NTFS Cloning and shrinking

“Honey, I shrunk the filesystem!”

Recently I bought a solid-state harddisk, an Intel X25M. I wanted to use this disk in my Windows development system, without having to do a fresh install of Windows XP. I really didn’t want to install all my applications again, not to speak of all the custom configurations and tweaks I usually apply to Windows to make it palatable. So I thought I’d just make a image copy of my old harddisk to this new one, and be done with it.

There was a small problem, however: the old harddisk had 250 GB capacity and the Intel X25M has only 80 GB. That’s not going to fit. There was only 60G of data on the old harddisk, so the data itself would fit, but the NTFS file system was dimensioned to take the whole 250G. Somehow, I had to shrink the file system so that it would fit on the X25M.

While investigating programs that could do this, I encountered many commercial Windows programs, and also some utilities which worked under MS-DOS when booted from a Live-CD. All these programs work directly on a disk, and I found that a bit too risky. My idea was to make an image of my old Windows file system first, and work on that. If something would go wrong I could always make a fresh working copy from the original image for a retry.

After some more searching I found ntfsprogs in the FreeBSD ports. It contains a ntfsresize program which can shrink or expand a NTFS file system. Just what I needed! Let’s install it:

All commands below executed as root on a FreeBSD 7.2-Release # cd /usr/ports/sysutils/ntfsprogs # make install clean

My next step was to make an image snapshot of my old Windows disk to a file. ntfsclone does just this, with the added bonus that unused sectors in the file system don’t take up any room: the image is stored as a sparse file.
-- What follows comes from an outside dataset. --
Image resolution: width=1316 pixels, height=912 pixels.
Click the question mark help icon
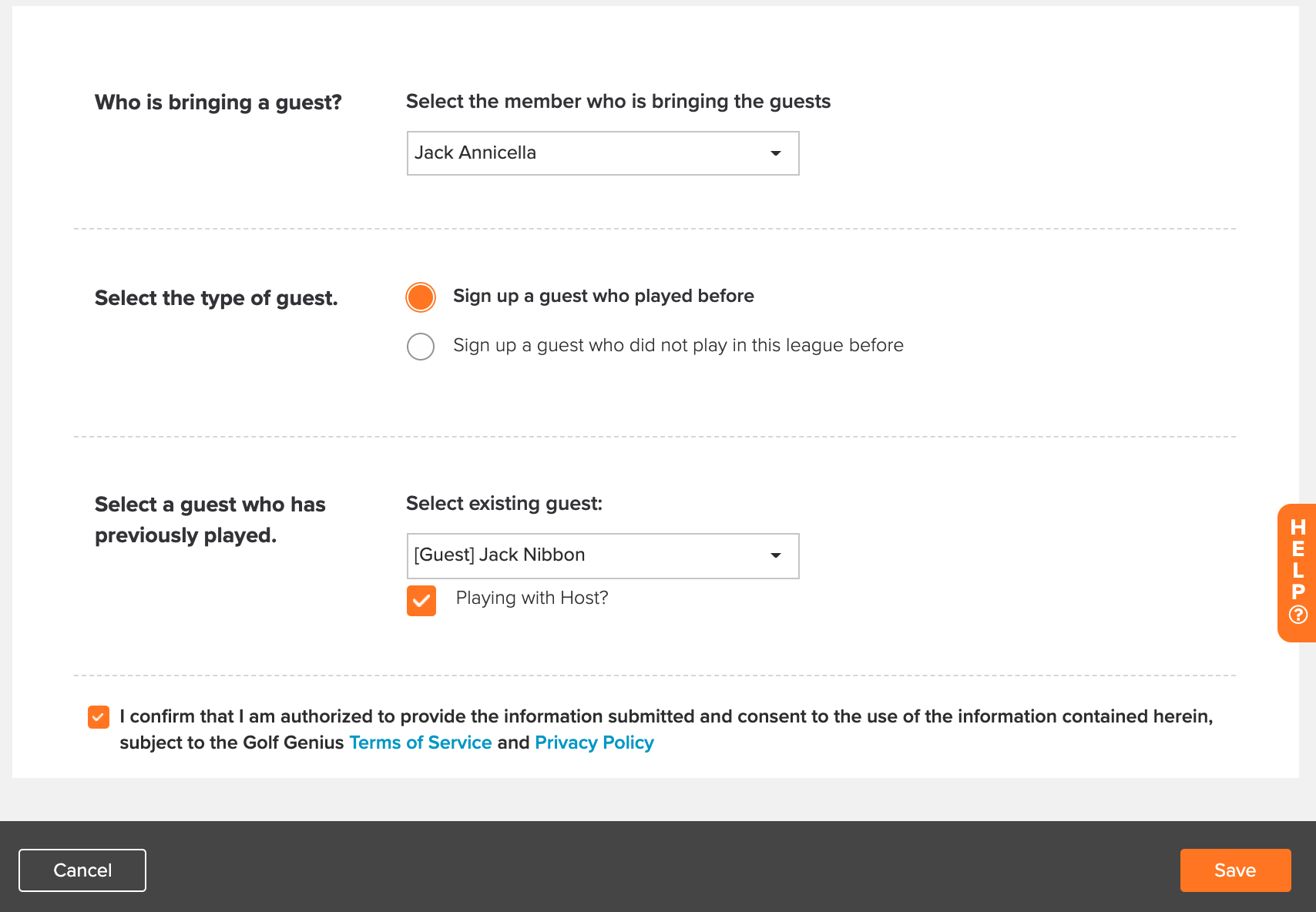point(1298,614)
When I plugged my old Windows disk into my FreeBSD system, the NTFS partition showed up as /dev/ad2s1. I first cloned it to a file, then mounted this file as a volume and inspected its contents.
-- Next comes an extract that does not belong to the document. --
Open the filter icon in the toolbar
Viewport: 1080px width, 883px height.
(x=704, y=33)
# ntfsclone -o ntfs.img /dev/ad2s1

The ‘ntfs.img’ file was about 250G in size, but since it was a sparse file, it didn’t take that much room in reality.

The utility ntfsresize works on devices, not on image files, so I first had to make the image file accessible as a device using the ‘memory disk’ driver.

# mdconfig -a -t vnode -f ntfs.img md0 # mount -t ntfs /dev/md0 /mnt # ls -alR /mnt ...yup, it's all there ;-) ... # umount /mnt

Now the stage is set to do the actual shrinking. To make sure the resulting file system would fit on the Intel SSD, I shrunk it to 79G. This is a bit on the conservative side; specifying the new size as sectors could optimize the space; probably I’m now wasting some 1G of space on my SSD. Ah well… maybe next time.

# ntfsresize --size 79G /dev/md0 ...get some coffee, resizing takes quite some time...

After the resize, the imagefile ‘ntfs.img’ stays at 250G, since it’s not automatically truncated. I pulled out the relevant part out of it using ntfsclone for a second time. The –force is necessary because the resize action flags the volume for a chkdsk check.

# ntfsclone --force -o shrunk.img /dev/md0 # mdconfig -d -u /dev/md0

The ‘shrunk.img’ is 79G in size, and I transfered it to the SSD using a simple dd command. Then I shut the system down, connected the SSD to my Windows PC and what do you think? It booted correctly and showed me my good old Windows desktop, albeit with much less free space than before, but three times faster.

Some operations which really benefit from SSD are those which access many files. Compiling large projects fall under this: there are hundreds of include files to read. SSD’s have zero seek time, since they have no moving parts. Also, working with Subversion is a lot quicker. During an update or commit, Subversion checks up to thousands of files on my system, and a SSD really speeds that up.